#### [DESAFIO]
Copie fielmente a parte do texto sobre a proclamação do povo de Deus que vai de "Por isso que o Senhor" até "vale a pena.", inclusive.

#### [TRECHO DO TEXTO]

Escolhi o texto em Isaías, representando o Primeiro Testamento, para mostrar que esta realidade revelada se dá em toda a Revelação; e, portanto, se estende tanto a Israel como a Igreja. É a realidade daquele que pertence ao Senhor; daquele que se torna parte de Seu povo. E para comprovar esta realidade estendida também no Segundo Mandamento, quero considerar o texto de 1Pedro 2.9-10: “Vós, porém, sois raça eleita, sacerdócio real, nação santa, povo de propriedade exclusiva de Deus, a fim de proclamardes as virtudes daquele que vos chamou das trevas para a sua maravilhosa luz; vós, sim, que, antes, não éreis povo, mas, agora, sois povo de Deus, que não tínheis alcançado misericórdia, mas, agora, alcançastes misericórdia”.

 Esta proclamação exortada por Pedro tem duas implicações. Primeiramente, refere-se, especialmente a algo a ser compartilhado aos incrédulos, aos de fora do povo. A palavra usada por Pedro tem o significado primário de “contar para fora”. Logo, o foco aponta prioritariamente para aquilo que a igreja chama de evangelização. Mostrar, expor Deus aos outros. Esta perspectiva segue a revelada do Primeiro Testamento, como no texto de Isaías que consideramos.

E uma segunda implicação desta proclamação é encontrada no significado secundário da palavra usada por Pedro de “proclamar por toda a parte, publicar completamente”. O foco aponta para uma proclamação que para ser completa deve incluir o todo de quem a proclama; logo, deve ser algo que vá além do discurso, incluindo sua experiência de vida.

É por isso que o evangelho soa como uma proclamação escandalosa para muitos, quando misturado com um testemunho que destoa de seu conteúdo. É um escândalo para qualquer um o apresentar o Deus Santo e transformador da vida, tendo uma vida envolvida em pecado e um caráter duvidoso, ou claramente desqualificado.

Por isso que o Senhor através de Isaías afirma que: “Eu, eu sou o Senhor, e fora de mim não há salvador. Eu anunciei salvação, realizei-a e a fiz ouvir; deus estranho não houve entre vós, pois vós sois as minhas testemunhas, diz o Senhor; eu sou Deus”. É preciso ser testemunha. É preciso que a vida testifique as palavras de que Deus salva e transforma. E de que vale a pena.

#### [INFORMAÇÕES FORNECIDAS]

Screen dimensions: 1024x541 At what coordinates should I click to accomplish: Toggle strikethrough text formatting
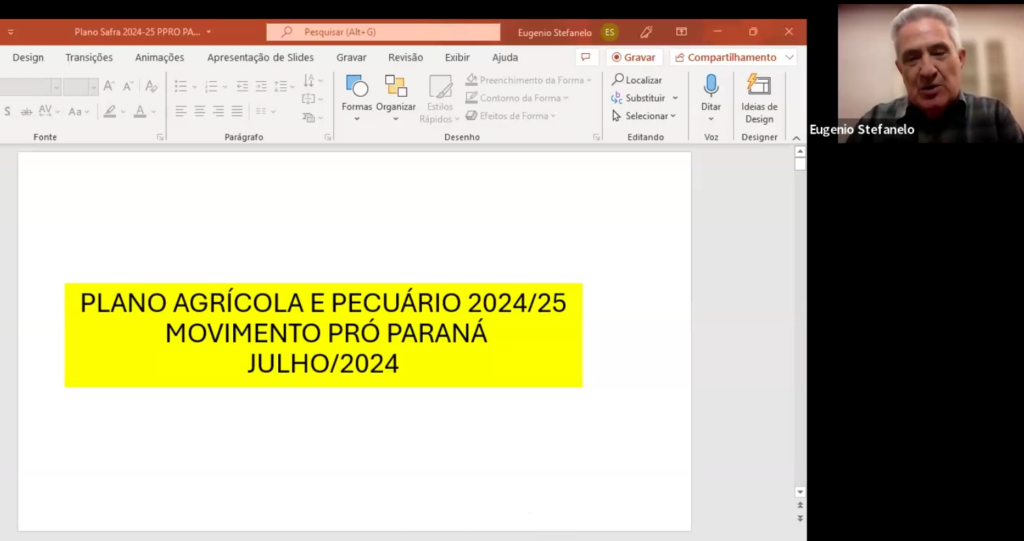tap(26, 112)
* * *
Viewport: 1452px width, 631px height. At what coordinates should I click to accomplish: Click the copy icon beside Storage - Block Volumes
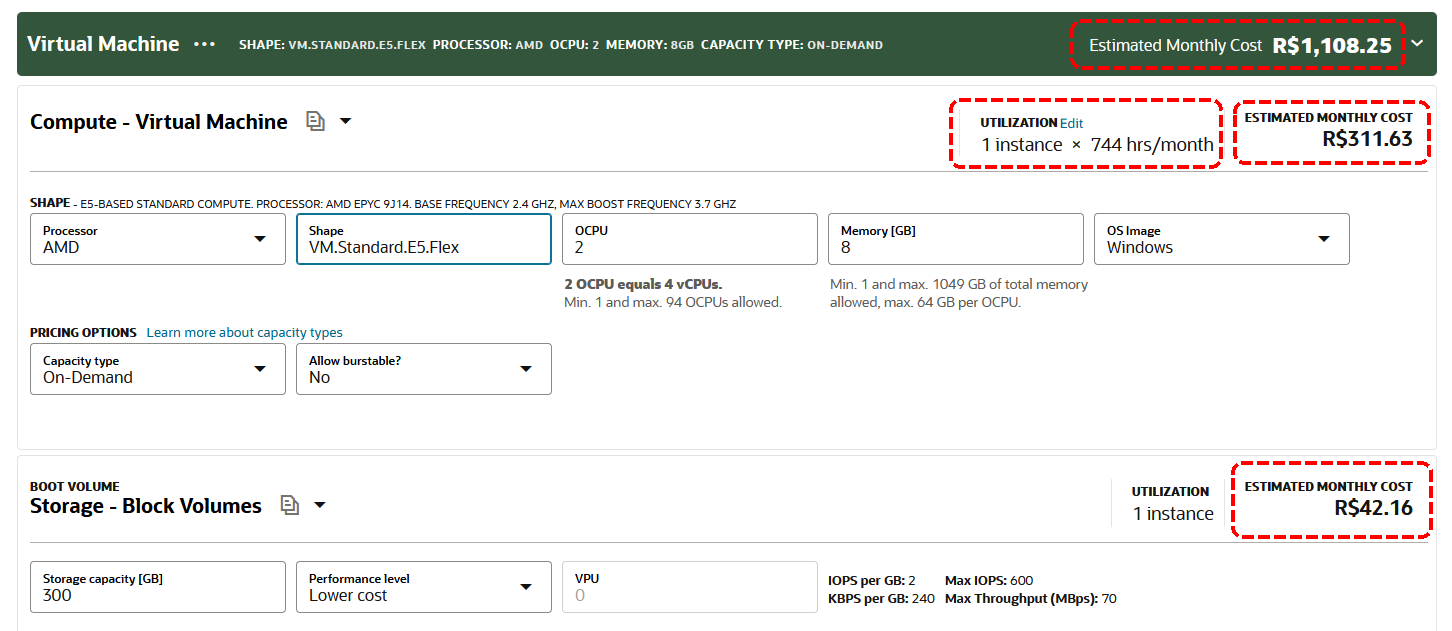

#### [RESPOSTA ABAIXO]
Por isso que o Senhor através de Isaías afirma que: “Eu, eu sou o Senhor, e fora de mim não há salvador. Eu anunciei salvação, realizei-a e a fiz ouvir; deus estranho não houve entre vós, pois vós sois as minhas testemunhas, diz o Senhor; eu sou Deus”. É preciso ser testemunha. É preciso que a vida testifique as palavras de que Deus salva e transforma. E de que vale a pena.